Slow Food en Terra Madre geven aan zich in de toekomst nadrukkelijk politiek te willen manifesteren. Met daarin een nadrukkelijk rol voor een lid van de kerk, kwam het volgende persbericht dit weekend uit:


Slow Food and Terra Madre Evolving into a Global Political Subject
Conference on the right to food confirms the movement’s future political role


Without ever renouncing the importance of the right to pleasure connected to food, Slow Food has transformed itself into a political subject, just like the Terra Madre food communities, which are characterized by an emotional intelligence and are able to assert their rights thanks to the network that unites them.
This concept was one of the key themes of the first days of the Salone del Gusto and Terra Madre, currently on-going in Turin until October 29, and nowhere was it more clearly expressed than in the conference Enforcing the Right to Food: How? Slow Food president Carlo Petrini and Father Alex Zanotelli, formerly a missionary in the slums of Kenya who now works in some of the most dangerous neighborhoods in Naples, were discussing the issue, along with a panel of experts from academia and development.

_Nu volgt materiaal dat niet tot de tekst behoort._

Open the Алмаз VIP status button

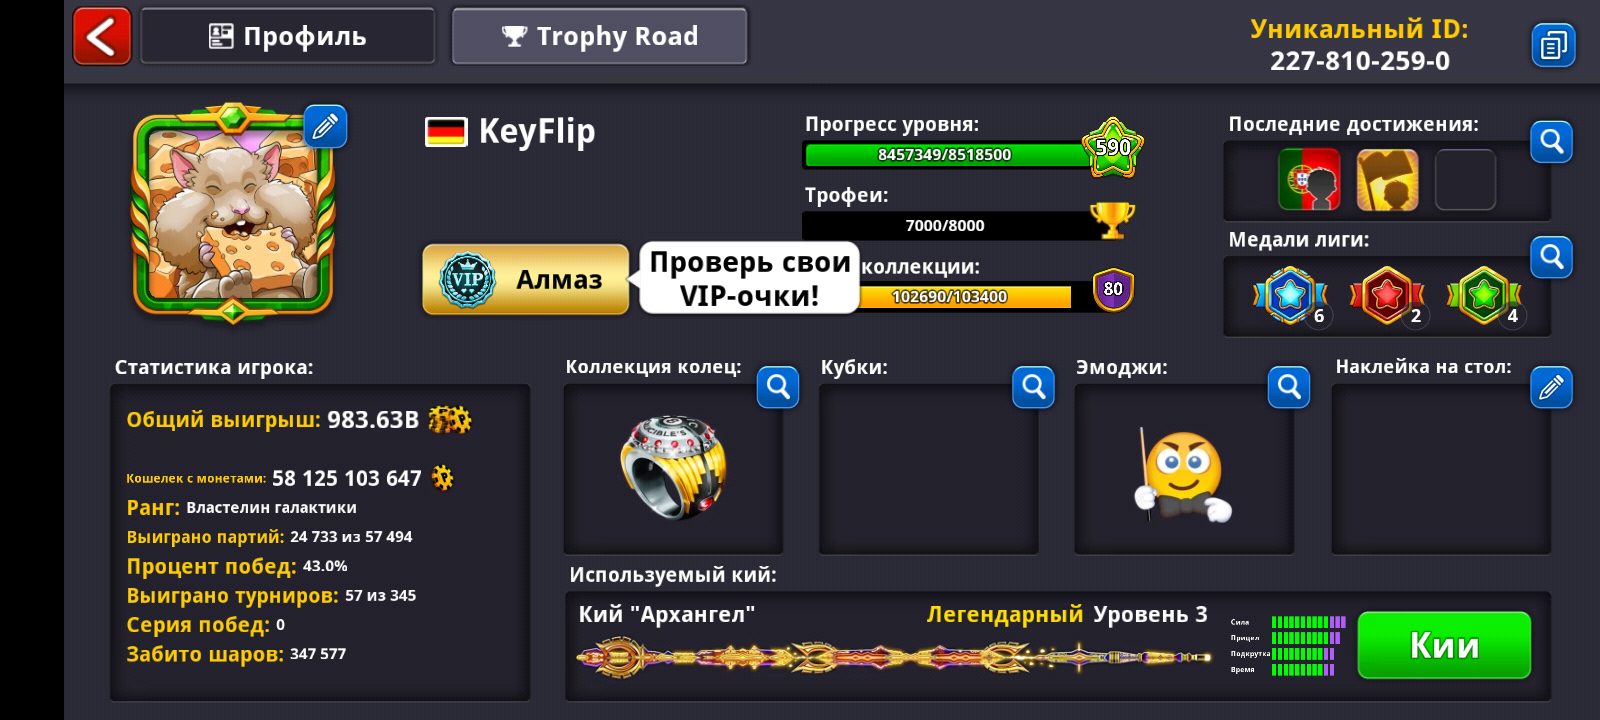[x=526, y=280]
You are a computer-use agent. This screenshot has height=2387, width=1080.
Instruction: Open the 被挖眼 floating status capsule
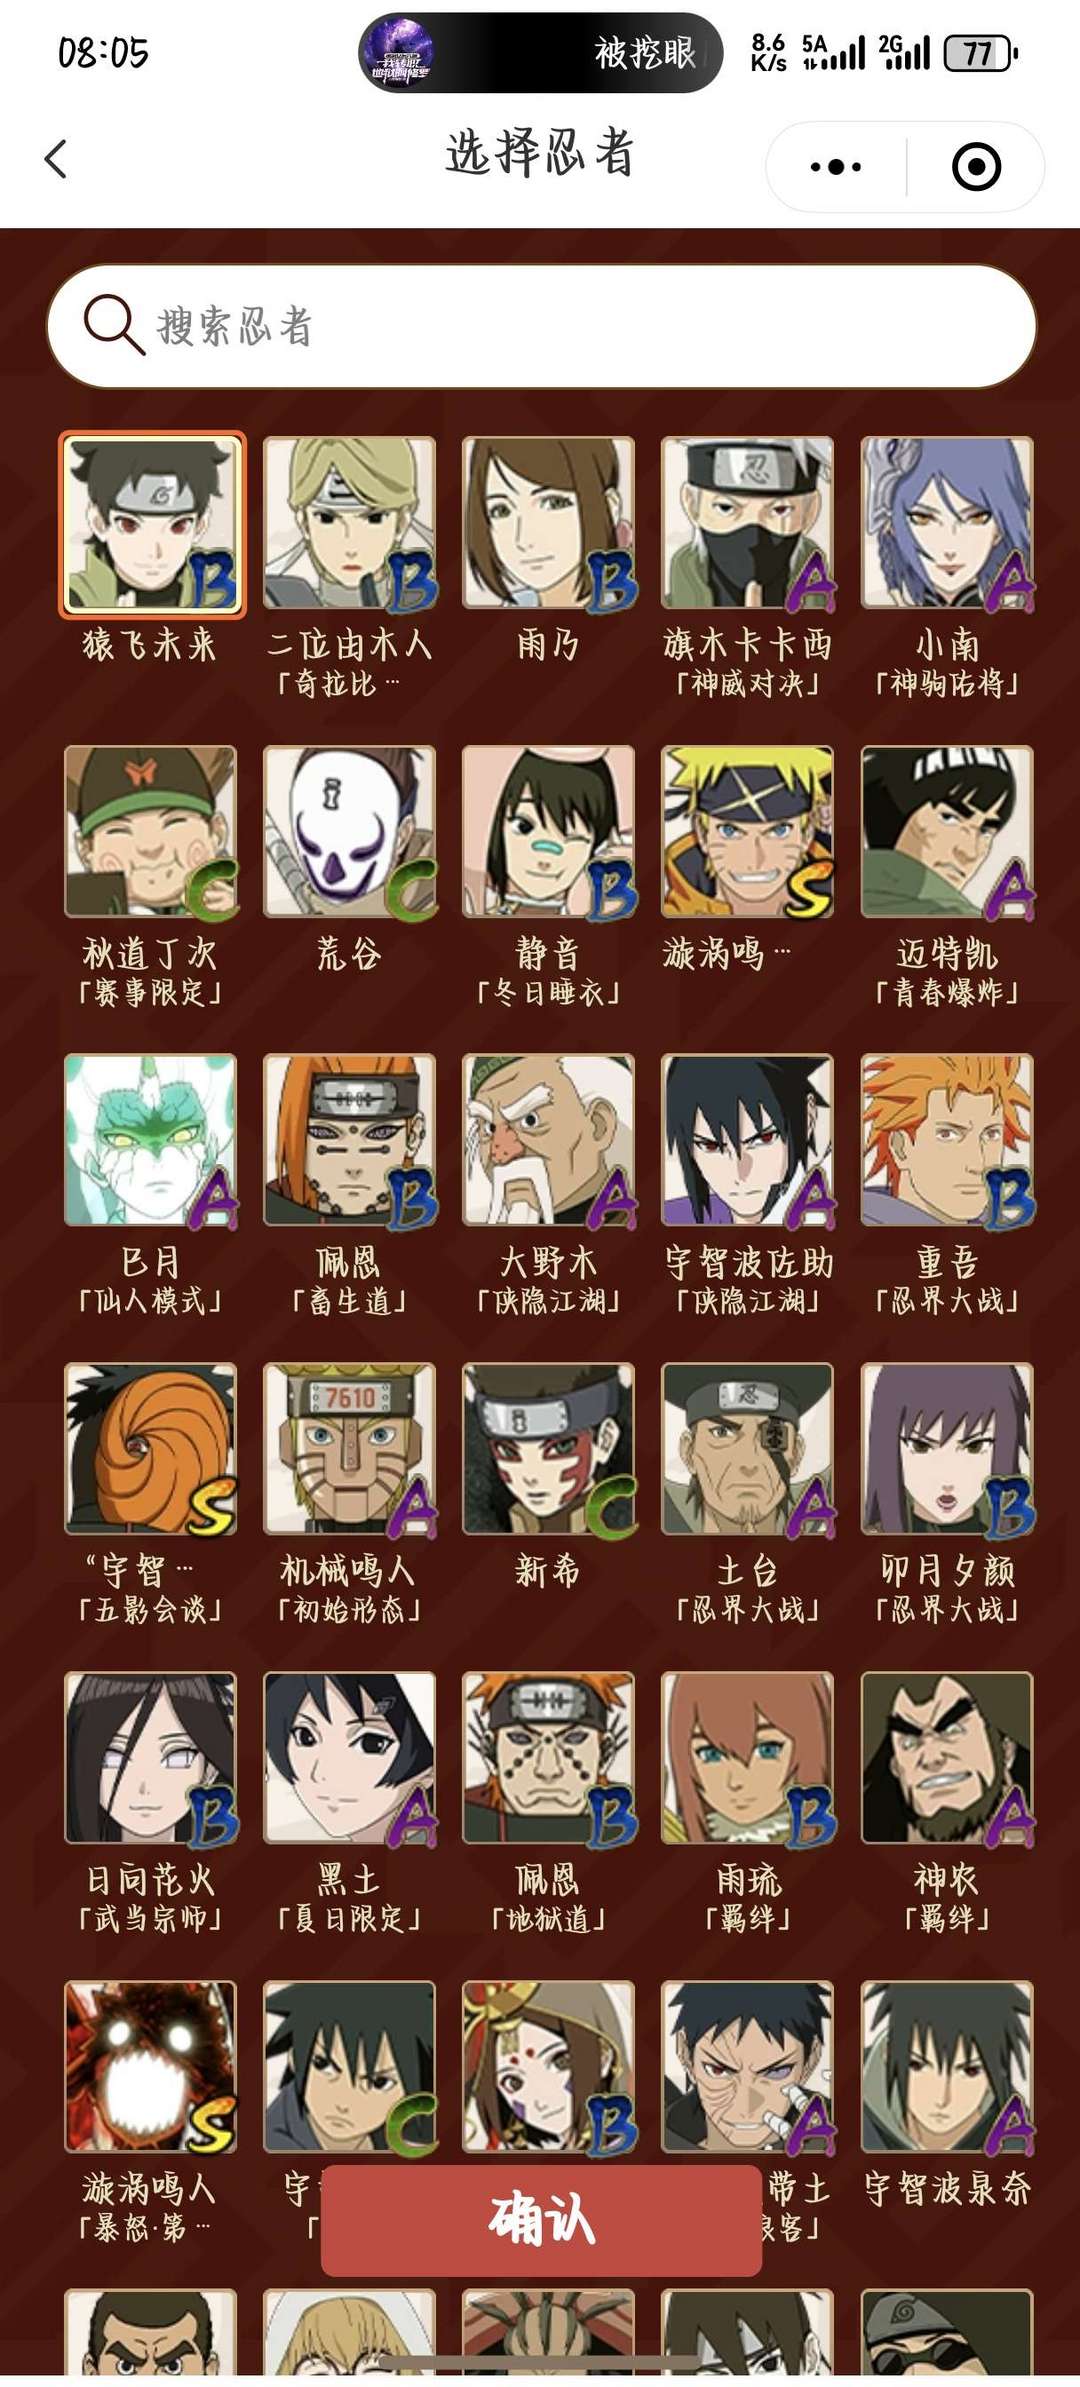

Speaking with great emotion, Father Zanotelli affirmed the political importance of Terra Madre. “We can no longer expect anything from above. Now it’s down to us,” he said, indicating the packed room in front of him. “The economy of equality and the fair distribution of goods are values common to both the Judaic and Christian religions, and the fact that only now we are talking about the right to food is scandalous. Politics has failed because it is at the mercy of the economic rules, the multinationals. In the war against the poor, the financial world has won.”
His anger was evident as he stated: “Poverty is created, hunger is wanted. People don’t die from hunger, they are being killed. Think about how much money is spent on weapons: 1,740 billion dollars around the world, 26 billion in Italy alone, and to protect what? The current living system.”
The current system, which he compared to the Camorra in Naples, is also what allows the practice of land grabbing, especially in Africa, with foreign governments and multinationals buying up large tracts of land to produce biofuels and foods destined for export. For Zanotelli, politics is fundamental: If Slow Food and Terra Madre can really manage to unite many different subjects, all sharing a common vision, then all together they can push for change, functioning as a kind of virtuous lobby.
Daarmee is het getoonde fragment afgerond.